El equipo introdujo una serie de actualizaciones que, en lugar de mejorar el coche, parecieron desestabilizarlo. El SF71H perdió su equilibrio y su ventaja de rendimiento se evaporó. El propio Vettel admitió en Brasil: "En el camino algo salió mal y tenemos que asegurarnos de aprender de ello. [...] No desarrollamos en la dirección correcta". Este bache de rendimiento, que se extendió desde Singapur hasta Japón, fue la estocada final. Para cuando Ferrari pareció reencontrar el rumbo en Austin, el campeonato ya estaba prácticamente en el bolsillo de Lewis Hamilton.

Veredicto Final: ¿Era el Coche Más Rápido?
Analizando las cifras fríamente, la situación es compleja. Al final de las 19 carreras que necesitó Hamilton para ser campeón, Mercedes había sido el equipo más rápido del fin de semana en 10 ocasiones, frente a 9 de Ferrari. Un margen muy estrecho. Sin embargo, cuando Mercedes tenía la ventaja, esta solía ser más amplia que la de Ferrari. En promedio, Mercedes estuvo a un 0.13% del ritmo definitivo, mientras que Ferrari se quedó en un 0.23%.
Entonces, ¿perdió Vettel el campeonato a pesar de tener un coche más rápido? No exactamente. No era un coche dominantemente superior durante toda la temporada. Pero, sin lugar a dudas, tuvo un coche con el que podría haber ganado el campeonato. La máquina era lo suficientemente competitiva, y durante el tramo más importante de la temporada, fue el coche a batir. La combinación de errores cruciales en momentos clave y un bache de desarrollo en la recta final del campeonato condenaron una campaña que prometía devolver la gloria a Maranello. El SF71H no fue el coche más rápido en promedio absoluto, pero sí fue el coche que, en las manos adecuadas y con una ejecución perfecta, debió haber ganado el título de 2018.
Preguntas Frecuentes
¿Fue el Ferrari SF71H de 2018 el mejor coche de la parrilla?
Fue el coche más rápido en más de la mitad de la primera parte de la temporada y demostró ser superior al Mercedes en varios tipos de circuitos. Sin embargo, un bajón de rendimiento en la fase final y la consistencia del Mercedes W09 hacen que el debate esté abierto. Se puede argumentar que era el coche con mayor potencial, pero no fue el mejor paquete global a lo largo de las 21 carreras.
¿Qué error de Sebastian Vettel fue el más costoso en 2018?

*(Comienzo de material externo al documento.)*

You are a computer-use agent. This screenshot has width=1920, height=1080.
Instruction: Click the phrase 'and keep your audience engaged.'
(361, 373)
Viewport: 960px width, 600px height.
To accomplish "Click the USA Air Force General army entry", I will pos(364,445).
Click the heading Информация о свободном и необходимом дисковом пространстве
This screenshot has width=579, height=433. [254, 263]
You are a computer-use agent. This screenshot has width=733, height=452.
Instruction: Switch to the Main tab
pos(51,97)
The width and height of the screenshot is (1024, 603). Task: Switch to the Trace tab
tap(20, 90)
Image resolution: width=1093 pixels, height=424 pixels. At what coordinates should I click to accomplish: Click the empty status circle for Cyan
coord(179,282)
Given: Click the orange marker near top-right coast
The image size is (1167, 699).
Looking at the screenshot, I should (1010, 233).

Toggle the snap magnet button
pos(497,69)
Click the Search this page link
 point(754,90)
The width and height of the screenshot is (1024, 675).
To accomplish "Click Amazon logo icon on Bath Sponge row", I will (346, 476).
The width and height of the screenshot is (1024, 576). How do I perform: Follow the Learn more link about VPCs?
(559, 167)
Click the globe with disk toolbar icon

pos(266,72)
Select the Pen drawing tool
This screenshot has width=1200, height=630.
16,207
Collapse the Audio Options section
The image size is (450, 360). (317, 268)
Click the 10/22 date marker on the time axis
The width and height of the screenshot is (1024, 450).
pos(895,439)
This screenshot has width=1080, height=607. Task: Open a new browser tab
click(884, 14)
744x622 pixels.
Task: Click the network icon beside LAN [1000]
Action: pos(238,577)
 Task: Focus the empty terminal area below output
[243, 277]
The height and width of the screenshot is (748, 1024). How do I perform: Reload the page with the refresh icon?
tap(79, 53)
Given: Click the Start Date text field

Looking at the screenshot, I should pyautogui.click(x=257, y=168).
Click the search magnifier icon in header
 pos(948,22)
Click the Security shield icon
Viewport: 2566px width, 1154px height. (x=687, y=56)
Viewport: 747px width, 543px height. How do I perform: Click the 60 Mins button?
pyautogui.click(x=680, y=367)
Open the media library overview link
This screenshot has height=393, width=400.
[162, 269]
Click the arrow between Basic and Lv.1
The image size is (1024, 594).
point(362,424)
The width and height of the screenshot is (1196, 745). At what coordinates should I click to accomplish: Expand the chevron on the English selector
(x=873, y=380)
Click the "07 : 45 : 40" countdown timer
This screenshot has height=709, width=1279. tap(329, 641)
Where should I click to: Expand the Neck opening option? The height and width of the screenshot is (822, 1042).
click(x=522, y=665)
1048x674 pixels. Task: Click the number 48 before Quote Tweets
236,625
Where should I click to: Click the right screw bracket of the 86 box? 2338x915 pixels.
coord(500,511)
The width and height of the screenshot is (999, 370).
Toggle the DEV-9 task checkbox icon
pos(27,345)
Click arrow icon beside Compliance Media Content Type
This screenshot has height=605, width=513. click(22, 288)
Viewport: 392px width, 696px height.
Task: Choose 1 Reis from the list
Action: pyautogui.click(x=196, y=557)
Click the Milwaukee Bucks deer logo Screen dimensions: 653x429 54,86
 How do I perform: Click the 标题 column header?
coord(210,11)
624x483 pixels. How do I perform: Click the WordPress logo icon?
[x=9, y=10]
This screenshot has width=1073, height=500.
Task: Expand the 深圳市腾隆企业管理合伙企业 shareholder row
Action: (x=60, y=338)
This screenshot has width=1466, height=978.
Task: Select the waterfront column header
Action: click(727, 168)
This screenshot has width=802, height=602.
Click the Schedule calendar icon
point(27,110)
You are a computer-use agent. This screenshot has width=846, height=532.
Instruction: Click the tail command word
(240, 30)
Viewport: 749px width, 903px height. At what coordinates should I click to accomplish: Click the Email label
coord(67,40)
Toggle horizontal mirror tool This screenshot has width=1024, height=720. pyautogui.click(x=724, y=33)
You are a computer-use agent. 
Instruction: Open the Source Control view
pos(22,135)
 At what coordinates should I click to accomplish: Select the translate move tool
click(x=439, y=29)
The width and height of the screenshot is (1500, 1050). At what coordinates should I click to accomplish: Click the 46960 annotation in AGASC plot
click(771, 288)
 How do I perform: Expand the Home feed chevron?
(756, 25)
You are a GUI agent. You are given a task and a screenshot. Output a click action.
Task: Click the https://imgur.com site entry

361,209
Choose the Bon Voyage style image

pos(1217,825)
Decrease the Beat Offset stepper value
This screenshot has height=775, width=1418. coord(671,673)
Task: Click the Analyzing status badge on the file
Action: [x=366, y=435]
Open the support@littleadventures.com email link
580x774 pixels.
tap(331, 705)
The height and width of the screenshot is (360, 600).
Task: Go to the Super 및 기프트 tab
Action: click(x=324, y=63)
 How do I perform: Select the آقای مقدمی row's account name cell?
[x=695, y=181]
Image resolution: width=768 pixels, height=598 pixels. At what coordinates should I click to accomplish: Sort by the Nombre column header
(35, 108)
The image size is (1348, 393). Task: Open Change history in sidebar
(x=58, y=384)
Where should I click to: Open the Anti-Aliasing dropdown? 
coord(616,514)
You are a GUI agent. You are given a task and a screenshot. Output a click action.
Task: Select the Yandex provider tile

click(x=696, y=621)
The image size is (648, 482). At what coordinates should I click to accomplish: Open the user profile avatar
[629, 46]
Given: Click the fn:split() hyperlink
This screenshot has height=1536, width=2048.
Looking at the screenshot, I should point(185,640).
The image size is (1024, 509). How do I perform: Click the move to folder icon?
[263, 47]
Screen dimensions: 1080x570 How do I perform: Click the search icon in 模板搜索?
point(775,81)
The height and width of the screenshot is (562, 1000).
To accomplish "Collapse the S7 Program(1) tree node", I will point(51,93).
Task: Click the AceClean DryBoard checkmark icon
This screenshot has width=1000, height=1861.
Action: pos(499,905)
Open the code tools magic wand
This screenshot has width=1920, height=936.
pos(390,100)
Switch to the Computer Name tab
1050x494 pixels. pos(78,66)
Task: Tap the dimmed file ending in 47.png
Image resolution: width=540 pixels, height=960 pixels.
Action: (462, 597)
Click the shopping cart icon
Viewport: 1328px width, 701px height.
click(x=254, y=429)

Aunque cometió varios errores, el más costoso y simbólico fue su accidente en el Gran Premio de Alemania. Lideraba la carrera en su país natal y un abandono en esas circunstancias no solo le costó 25 puntos, sino que le dio la victoria directa a Lewis Hamilton, provocando un cambio de 32 puntos en la clasificación y un golpe moral inmenso.
¿Cómo logró Mercedes darle la vuelta a la situación técnica?
Mercedes demostró una increíble capacidad de aprendizaje y reacción. Tras ser superados claramente en circuitos como Bélgica, analizaron sus debilidades (especialmente la gestión de los neumáticos traseros) y aplicaron soluciones efectivas. Mientras Ferrari se perdía en su propio camino de desarrollo, Mercedes optimizó su coche de manera constante, volviéndose más fuerte en la fase decisiva del campeonato.
¿Fue la temporada 2017 similar a la de 2018 para Ferrari?
No, la temporada 2018 representó un paso adelante significativo. En 2017, Ferrari fue un retador sólido, pero Mercedes generalmente mantuvo una pequeña ventaja de rendimiento en la mayoría de los circuitos. En 2018, Ferrari no solo cerró la brecha, sino que superó a Mercedes en ritmo puro en numerosas ocasiones, haciendo que la oportunidad perdida fuera aún más dolorosa para el equipo y sus seguidores.